Getting high school students to stay inside on a warm, sunny afternoon to work on science might sound like an impossible task, but on Feb. 27 dozens of students from public high schools across New York City happily did just that.
A total of 90 teens participated in Big Red STEM Day, a Weill Cornell Medicine-led initiative designed to inspire high school students from communities underrepresented in science, technology, engineering and mathematics (STEM) to pursue STEM-related education and careers.
Big Red STEM Day, hosted at Weill Cornell Medicine in Manhattan, is part of a Cornell-wide collaboration with the New York City Department of Education. Doctoral students and representatives from Weill Cornell Medicine, Cornell Tech, the Cornell Center for Materials Research and Cornell Cooperative Extension New York City came armed with hands-on science activities in everything from genetics to coding, in an effort to engage the next generation of scientists.
“We chose a biology-related activity because biotech is going to be important for kids this age,” said Philip Burnham, a doctoral student in biomedical engineering. Along with fellow doctoral student Hao Shi, Burnham led students in a gel electrophoresis activity designed to introduce them to DNA fingerprinting.
“We really hope to inspire them, because this is the future,” Shi said. “They are the ones who are going to do it.”
Each student attended two workshops. Other activities included a lab where students learned about precision medicine and extracted DNA from strawberries under the guidance of Weill Cornell Medicine graduate students; a Cornell Tech activity where participants built and programmed an Arduino-powered microcontroller to work as a health reminder; and a drone discovery workshop run by Cornell Cooperative Extension representatives, where students built and flew their own mini-drones to learn about the principles of flight.
“This is pretty inspiring,” said Roderik Urbaez, a student at Manhattan Academy for Arts and Language, as he scooped DNA he’d extracted from a strawberry out of a cup. “I want to be a pediatric cardiothoracic surgeon, so the chance to do hands-on science like this is amazing and makes me want to do more.”
Ana-Lisa Myers, a student at Hillcrest High School in Queens, built and coded a health-reminder device. “I love seeing how technology can help people,” she said.
That’s exactly the reaction the event’s organizers were looking for.

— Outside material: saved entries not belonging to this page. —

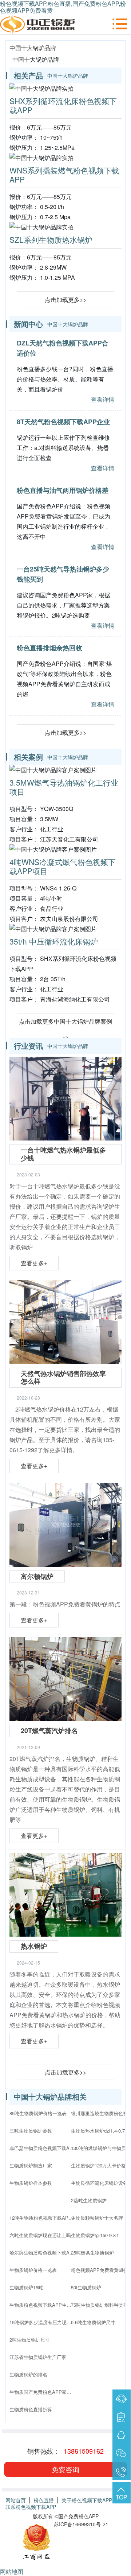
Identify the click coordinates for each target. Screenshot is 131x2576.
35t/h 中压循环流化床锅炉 (53, 941)
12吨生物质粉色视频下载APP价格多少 (42, 2217)
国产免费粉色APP (78, 2516)
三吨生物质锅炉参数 (30, 2130)
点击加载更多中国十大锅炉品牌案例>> (65, 1023)
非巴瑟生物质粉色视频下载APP (42, 2148)
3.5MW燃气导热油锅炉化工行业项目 (63, 787)
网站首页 (15, 2500)
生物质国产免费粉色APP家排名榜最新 (42, 2391)
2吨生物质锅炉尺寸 (29, 2339)
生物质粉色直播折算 (30, 2409)
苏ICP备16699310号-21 (81, 2524)
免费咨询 (65, 2469)
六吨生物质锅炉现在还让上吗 (40, 2235)
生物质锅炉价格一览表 (33, 2269)
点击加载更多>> (65, 299)
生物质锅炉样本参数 (30, 2182)
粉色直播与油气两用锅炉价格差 (62, 490)
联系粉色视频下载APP (30, 2506)
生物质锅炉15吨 (26, 2287)
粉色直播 (43, 2500)
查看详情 (102, 399)
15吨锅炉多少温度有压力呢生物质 (42, 2322)
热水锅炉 (34, 1946)
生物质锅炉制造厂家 (30, 2165)
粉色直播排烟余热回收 (49, 647)
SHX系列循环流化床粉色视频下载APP (63, 105)
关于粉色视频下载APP (86, 2500)
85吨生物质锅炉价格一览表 (38, 2113)
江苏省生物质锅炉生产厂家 (37, 2357)
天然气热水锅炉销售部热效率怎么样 (63, 1377)
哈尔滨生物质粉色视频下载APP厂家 (42, 2252)
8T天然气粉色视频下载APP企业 (63, 421)
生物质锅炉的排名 (28, 2374)
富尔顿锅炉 (37, 1576)
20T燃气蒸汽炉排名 (49, 1730)
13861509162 (84, 2451)
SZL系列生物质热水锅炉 (50, 239)
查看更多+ (34, 1263)
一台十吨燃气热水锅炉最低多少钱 (63, 1154)
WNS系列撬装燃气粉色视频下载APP (64, 175)
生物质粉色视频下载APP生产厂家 (42, 2304)
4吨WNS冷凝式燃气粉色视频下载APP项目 (62, 866)
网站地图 (11, 2571)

“Big Red STEM Day hopes to be the spark that many students need in order to see themselves making big discoveries in the future,” said Marcus Lambert, assistant dean of diversity and student life at Weill Cornell Medicine and moderator of a discussion panel at the end of the day. “We hope that this program increases students’ enthusiasm for STEM and helps them to know that they have a place here at Cornell to pursue their ideas.”
The day included plenty of time for students to interact with scientists, culminating in a dinner that featured a dozen Weill Cornell Medicine faculty members. Students had the opportunity to quiz faculty members on the STEM field and how they decided to pursue careers in science and medicine. Faculty gave crucial advice to the teens, who are considering their next steps in their education. That interaction is as critical as the hands-on experiences, said Sasha Ban, senior program manager for the high school science research program of the New York City Department of Education.

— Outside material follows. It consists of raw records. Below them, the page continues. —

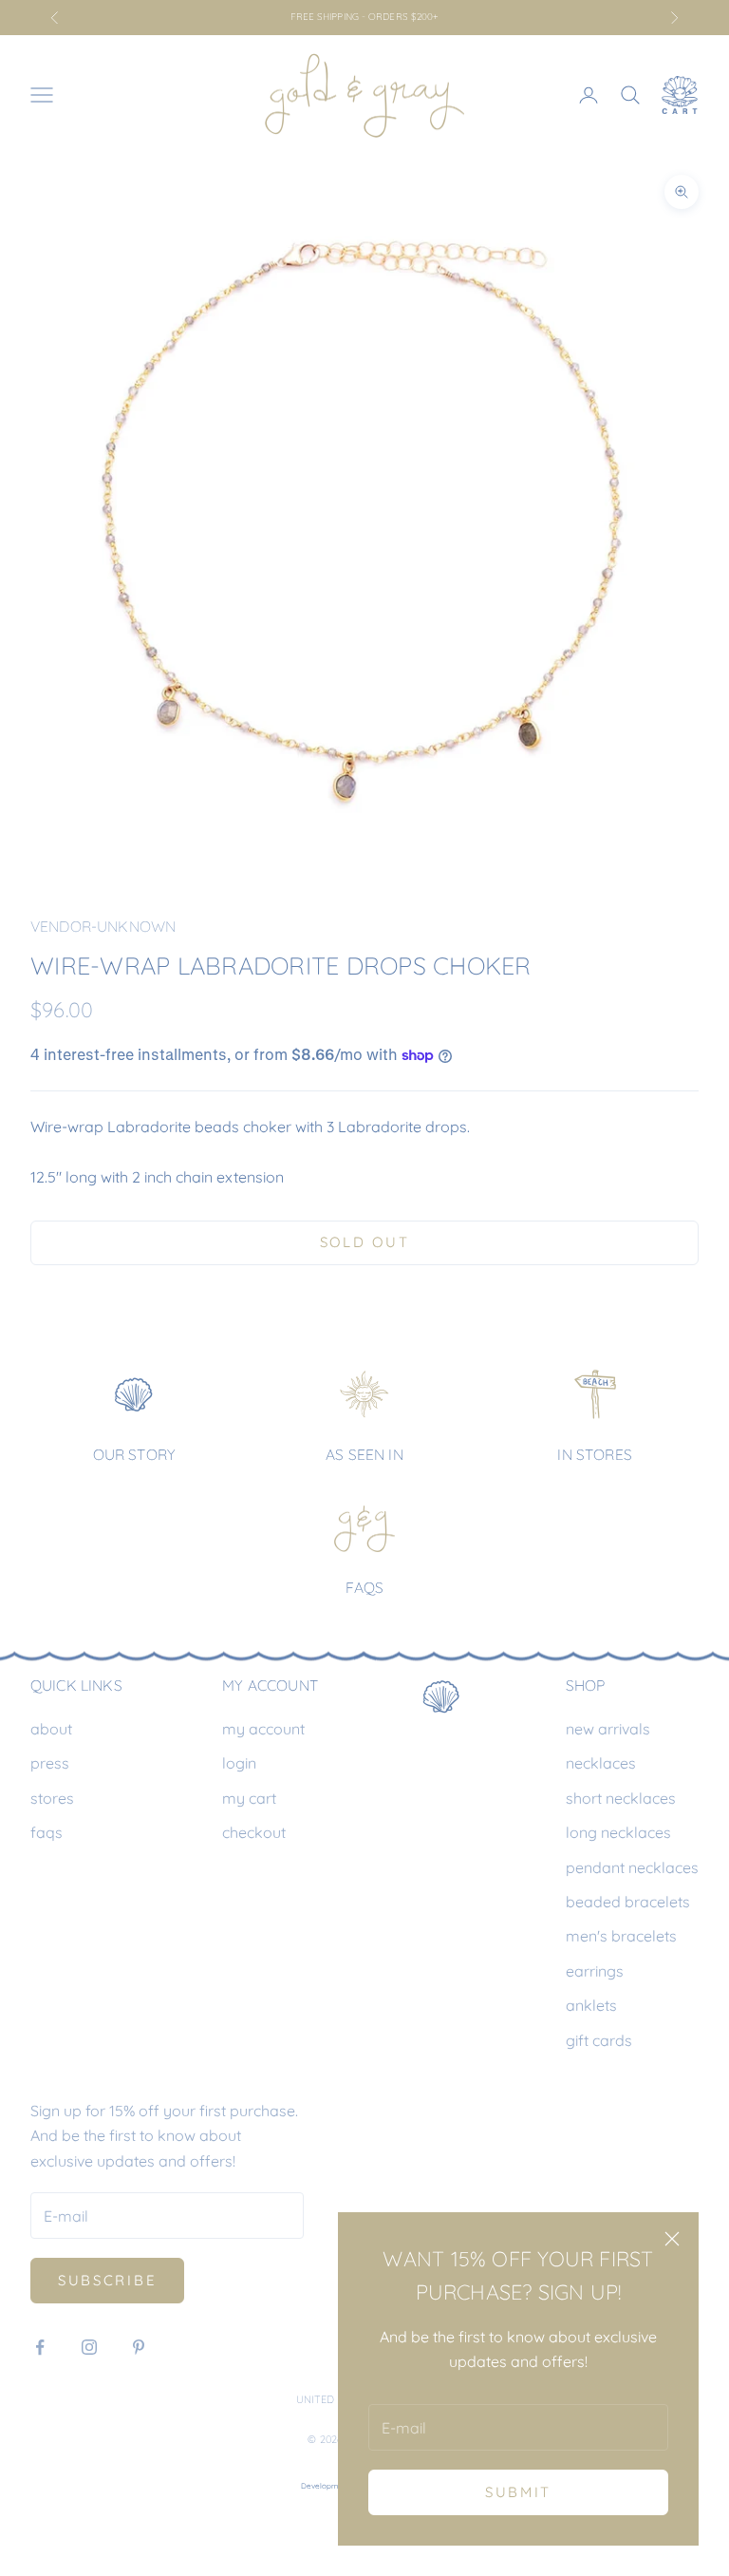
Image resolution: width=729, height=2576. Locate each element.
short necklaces (621, 1798)
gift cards (599, 2040)
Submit (518, 2492)
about (51, 1728)
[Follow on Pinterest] (138, 2347)
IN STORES (594, 1454)
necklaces (601, 1762)
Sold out (365, 1242)
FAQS (365, 1587)
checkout (254, 1832)
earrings (595, 1970)
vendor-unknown (103, 926)
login (239, 1762)
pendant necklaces (632, 1867)
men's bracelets (621, 1935)
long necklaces (618, 1832)
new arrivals (608, 1728)
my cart (249, 1798)
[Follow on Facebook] (39, 2347)
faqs (46, 1832)
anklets (591, 2005)
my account (263, 1728)
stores (52, 1798)
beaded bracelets (628, 1901)
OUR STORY (134, 1454)
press (49, 1762)
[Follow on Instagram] (89, 2347)
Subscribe (107, 2280)
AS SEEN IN (364, 1454)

“This is not an event where kids are talked down to,” she said. “We want them to build a comfort level with scientists, to see that scientists are people just like them.”

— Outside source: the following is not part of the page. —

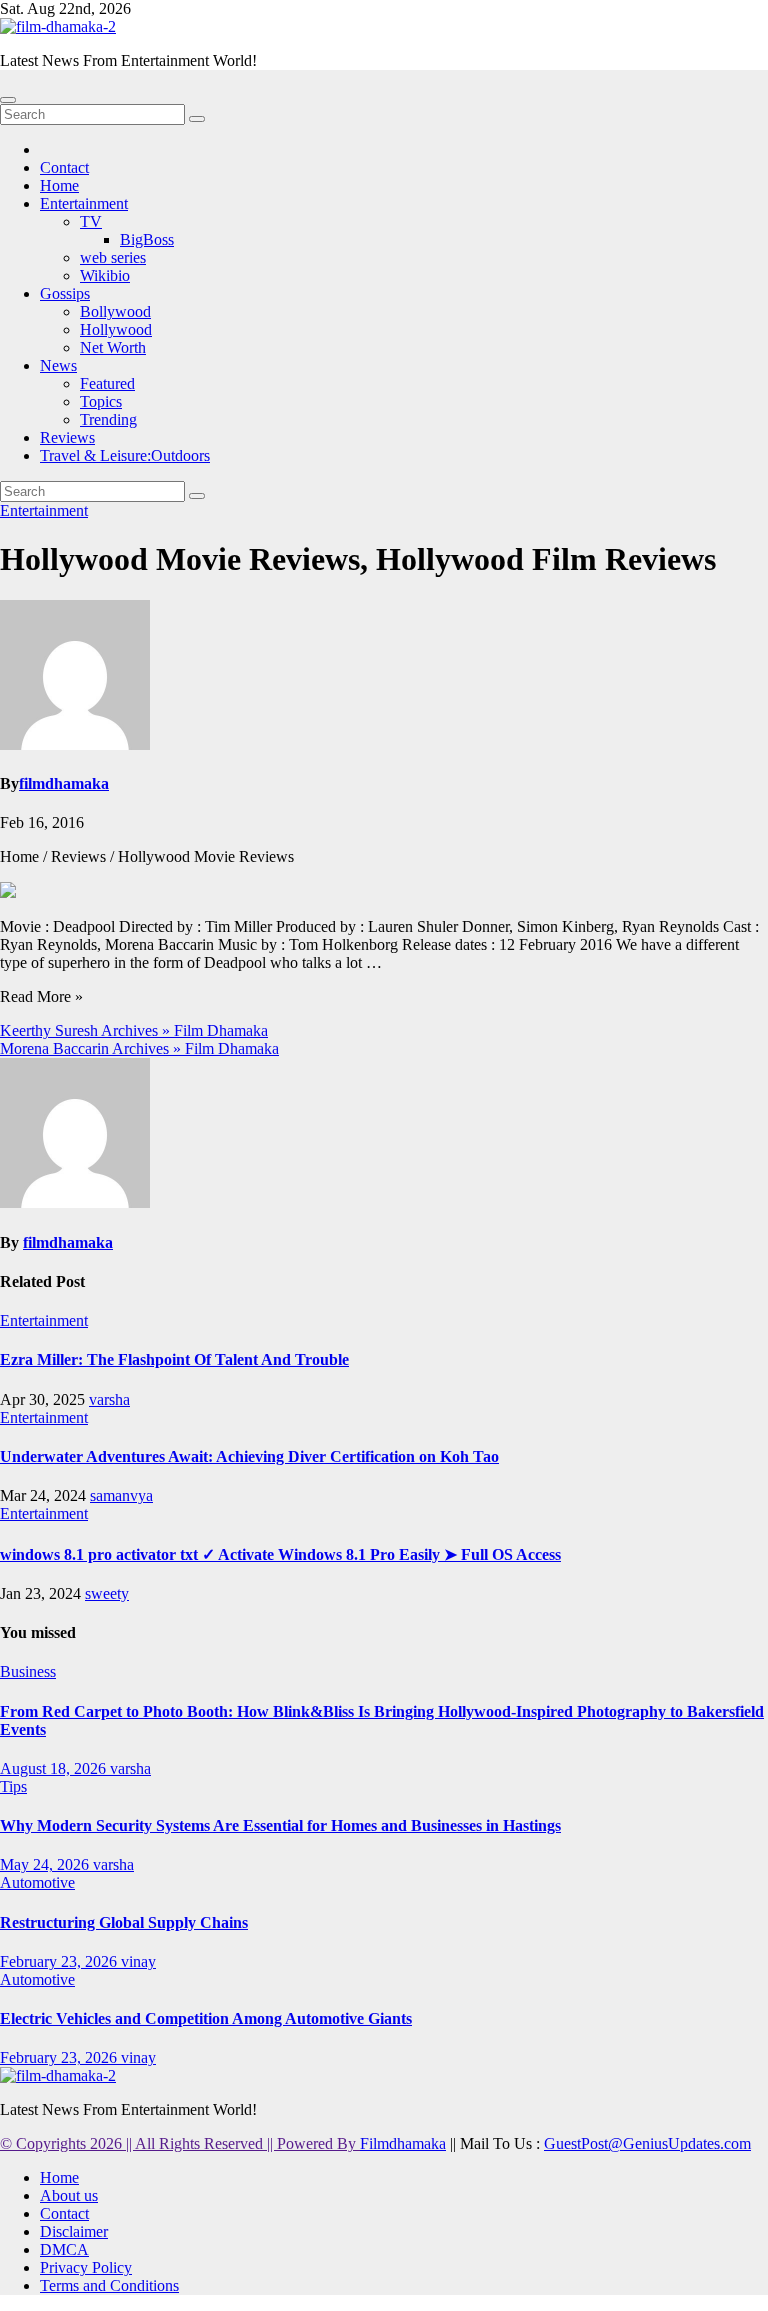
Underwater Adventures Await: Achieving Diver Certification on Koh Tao (249, 1456)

The formal event wrapped up with a keynote and panel discussion that provided some face-to-face time. Panelists – graduate and undergraduate students at Cornell, Cornell Tech and Weill Cornell Medicine – spoke about their work, answered questions and gave advice about science and life to the high school students.
In his keynote speech, Dr. Augustine M.K. Choi, the Stephen and Suzanne Weiss Dean of Weill Cornell Medicine, reminded students that scientists have a responsibility to help them succeed, and that Weill Cornell scientists are especially dedicated to this.
“It’s on us to make mentorship a priority,” Choi said. “It’s our job to help you.”
The students’ job, Choi said, is to stay inspired: “You will face obstacles; everyone does. But believe in yourself and don’t let any barriers limit you.”
Geri Clark is a freelance writer for Weill Cornell Medicine.